The Great Bay National Estuarine Research Reserve encompasses a diversity of land and water areas around Great Bay, an estuary in southeastern New Hampshire. Protected lands cover 10235 acre, including approximately 7300 acre of open water and wetlands that include salt marshes, rocky shores, bluffs, woodlands, open fields, and riverine systems and tidal waters.

Great Bay has a rich cultural history and was the first major commercial waterway developed by the early settlers.

The National Estuarine Research Reserve System (NERRS) is a nationwide network of state-owned and -managed coastal protected areas.
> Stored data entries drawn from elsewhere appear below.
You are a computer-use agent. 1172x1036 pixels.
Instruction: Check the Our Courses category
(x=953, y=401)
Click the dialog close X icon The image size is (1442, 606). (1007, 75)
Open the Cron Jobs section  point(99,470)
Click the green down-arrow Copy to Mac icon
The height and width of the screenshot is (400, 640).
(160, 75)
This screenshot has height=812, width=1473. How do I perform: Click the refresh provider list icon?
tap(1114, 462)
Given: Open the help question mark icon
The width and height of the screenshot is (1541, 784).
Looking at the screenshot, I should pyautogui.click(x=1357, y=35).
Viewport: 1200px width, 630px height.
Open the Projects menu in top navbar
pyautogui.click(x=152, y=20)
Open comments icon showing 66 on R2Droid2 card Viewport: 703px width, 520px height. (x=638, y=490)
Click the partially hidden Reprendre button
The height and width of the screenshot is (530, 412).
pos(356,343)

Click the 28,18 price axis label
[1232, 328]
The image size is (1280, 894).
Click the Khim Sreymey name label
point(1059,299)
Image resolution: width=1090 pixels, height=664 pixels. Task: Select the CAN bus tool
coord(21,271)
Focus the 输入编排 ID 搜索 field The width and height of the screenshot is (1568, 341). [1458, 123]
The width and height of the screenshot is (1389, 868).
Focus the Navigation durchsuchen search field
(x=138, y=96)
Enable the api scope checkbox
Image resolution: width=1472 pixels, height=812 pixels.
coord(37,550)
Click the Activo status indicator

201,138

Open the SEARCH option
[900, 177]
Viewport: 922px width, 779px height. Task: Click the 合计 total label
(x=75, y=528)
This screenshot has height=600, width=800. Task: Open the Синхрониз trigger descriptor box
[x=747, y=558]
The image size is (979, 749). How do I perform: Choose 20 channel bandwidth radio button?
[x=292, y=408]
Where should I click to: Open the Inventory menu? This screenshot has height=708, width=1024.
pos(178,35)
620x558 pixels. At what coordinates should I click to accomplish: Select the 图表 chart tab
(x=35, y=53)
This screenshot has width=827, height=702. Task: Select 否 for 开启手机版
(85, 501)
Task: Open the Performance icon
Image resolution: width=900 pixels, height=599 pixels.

These are designated and supported by the National Oceanic and Atmospheric Administration (NOAA) under the United States Department of Commerce.

The New Hampshire Fish and Game Department under the Marine Fisheries Division manages the Great Bay NERR. Designated in 1989, the reserve's primary purpose is to promote the wise use and management of the Great Bay estuary.

==Visiting==
The Great Bay Discovery Center, located in Greenland, New Hampshire, features interpretive exhibits about the estuary's natural history, salt marsh farming, salmon migration, plankton, tides and research.

Other facilities on the grounds include the Hugh Gregg Coastal Conservation Center, used for education programs and available for rental, a universally accessible trail and boardwalk, a 19th-century gundalow replica, a replica Native American camp and gardens.